Records for the exercise section start
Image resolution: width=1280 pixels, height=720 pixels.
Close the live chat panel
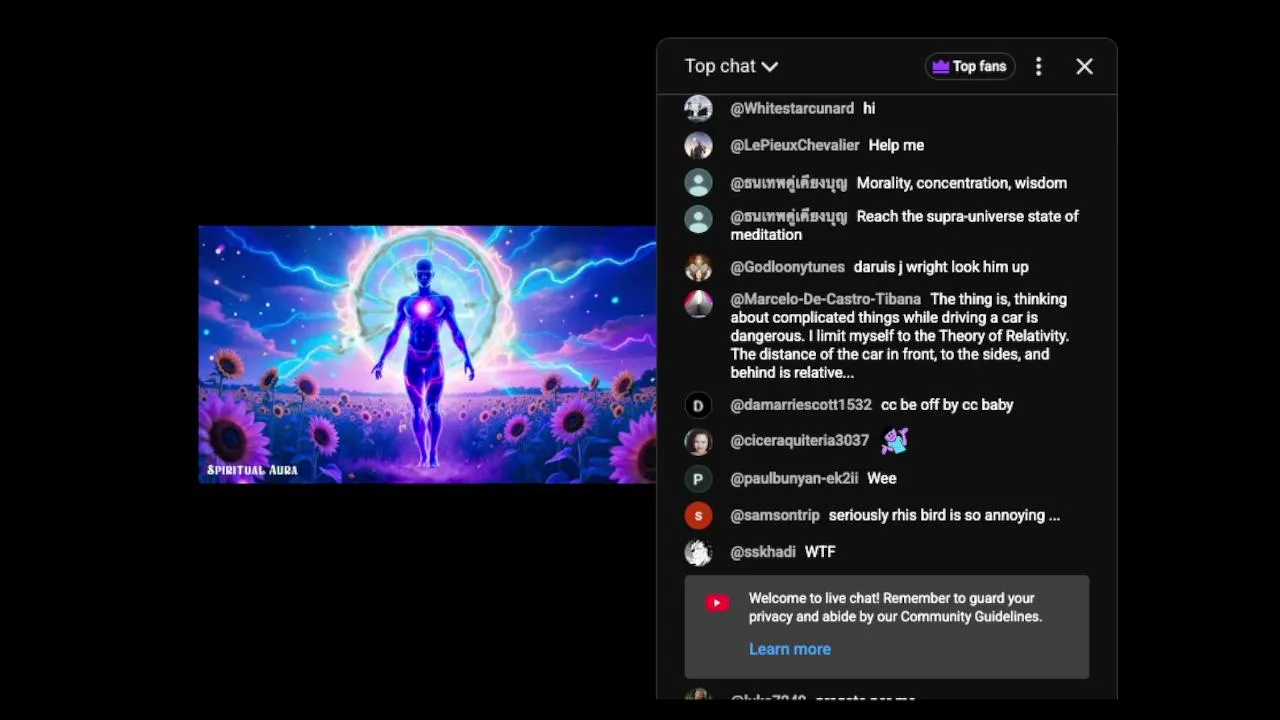(1084, 66)

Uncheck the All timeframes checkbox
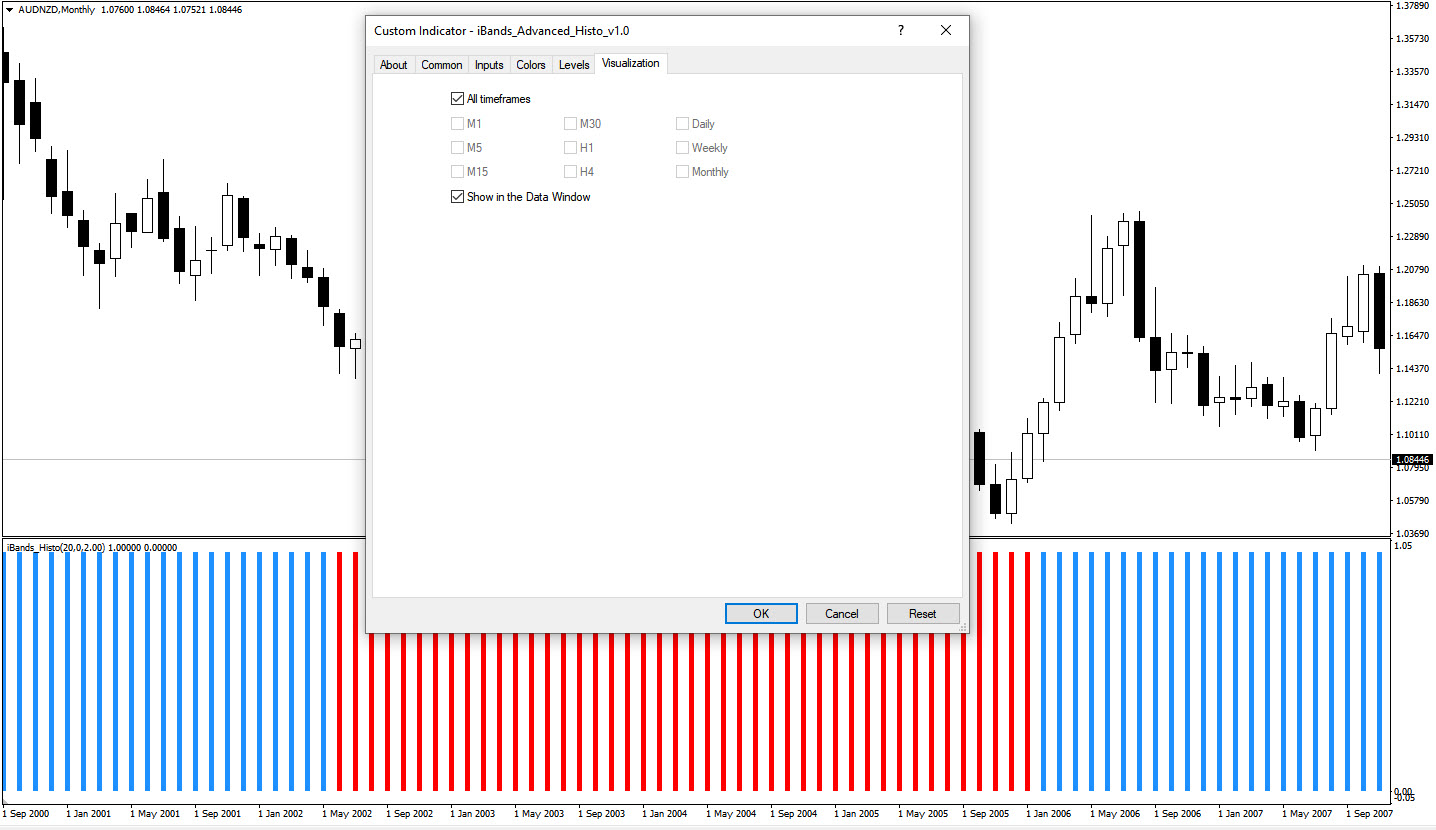[x=458, y=99]
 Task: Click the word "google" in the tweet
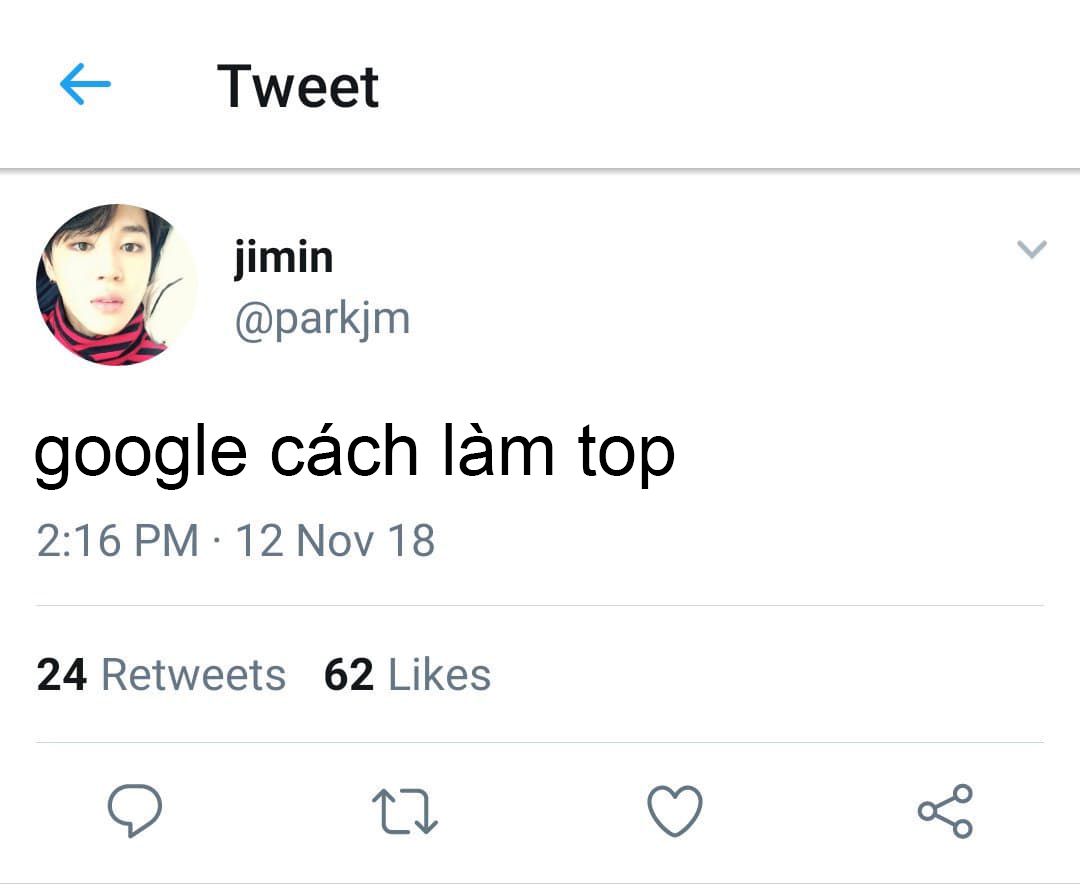(140, 453)
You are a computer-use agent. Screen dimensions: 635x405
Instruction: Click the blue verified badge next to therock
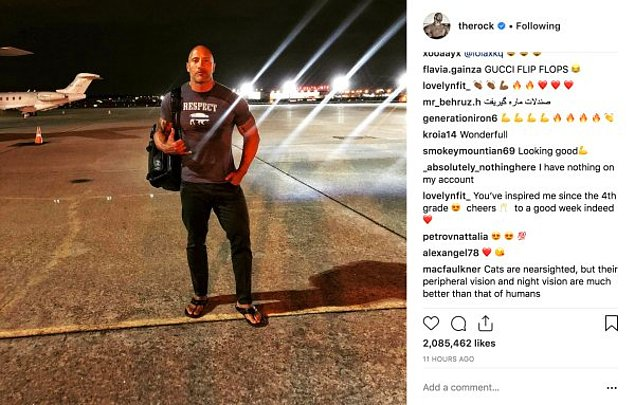point(501,26)
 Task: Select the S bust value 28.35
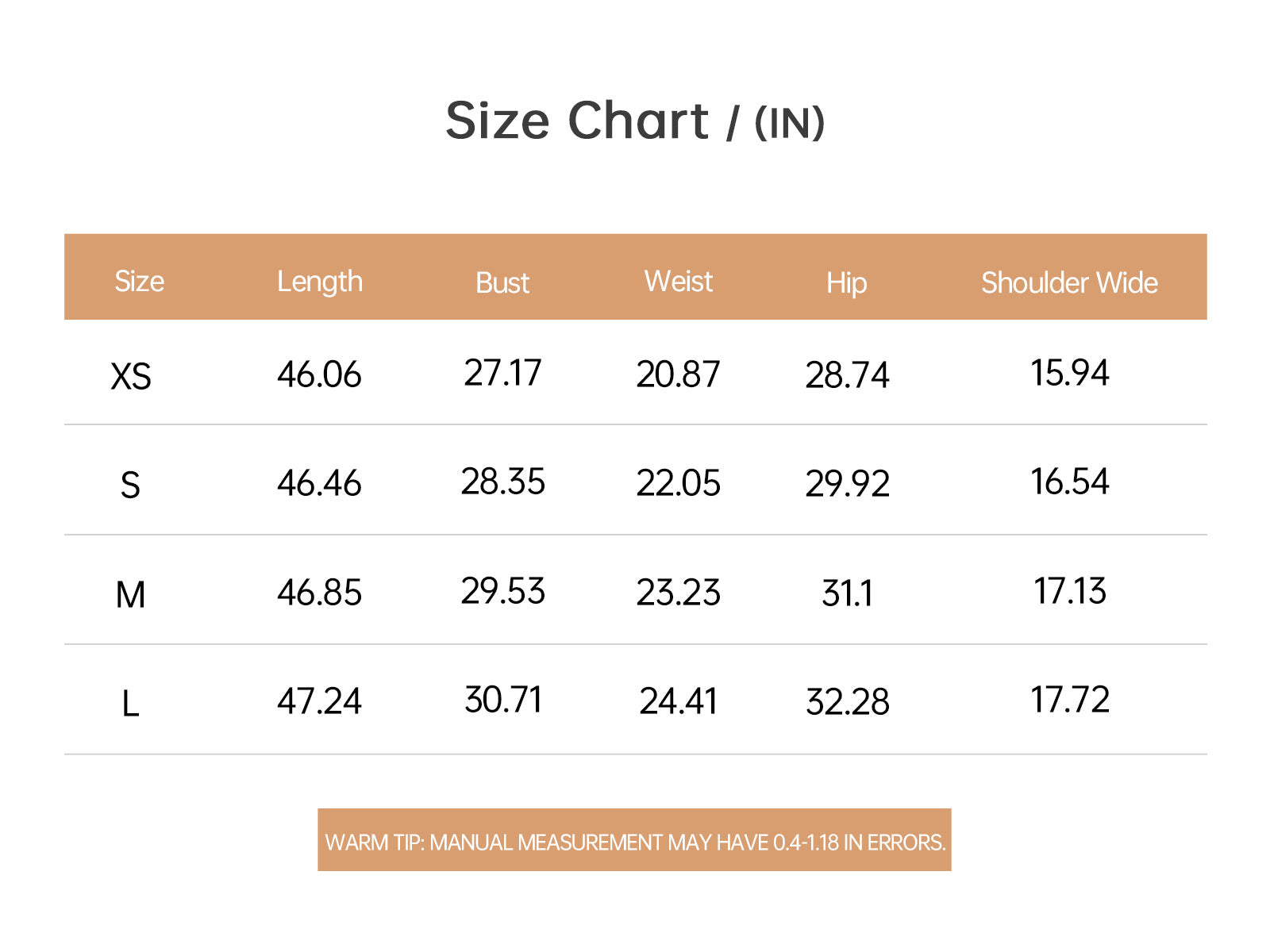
Records for the exercise section end
» Task requirements
Print all the entries exactly as they appear, without the pictures.

» Exercise response
Image resolution: width=1280 pixels, height=720 pixels.
Close the live chat panel
(1084, 66)

Uncheck the All timeframes checkbox
[x=458, y=99]
 Task: Click the word "google" in the tweet
(140, 453)
You are a computer-use agent. Screen dimensions: 635x405
Instruction: Click the blue verified badge next to therock
point(501,26)
 Task: Select the S bust value 28.35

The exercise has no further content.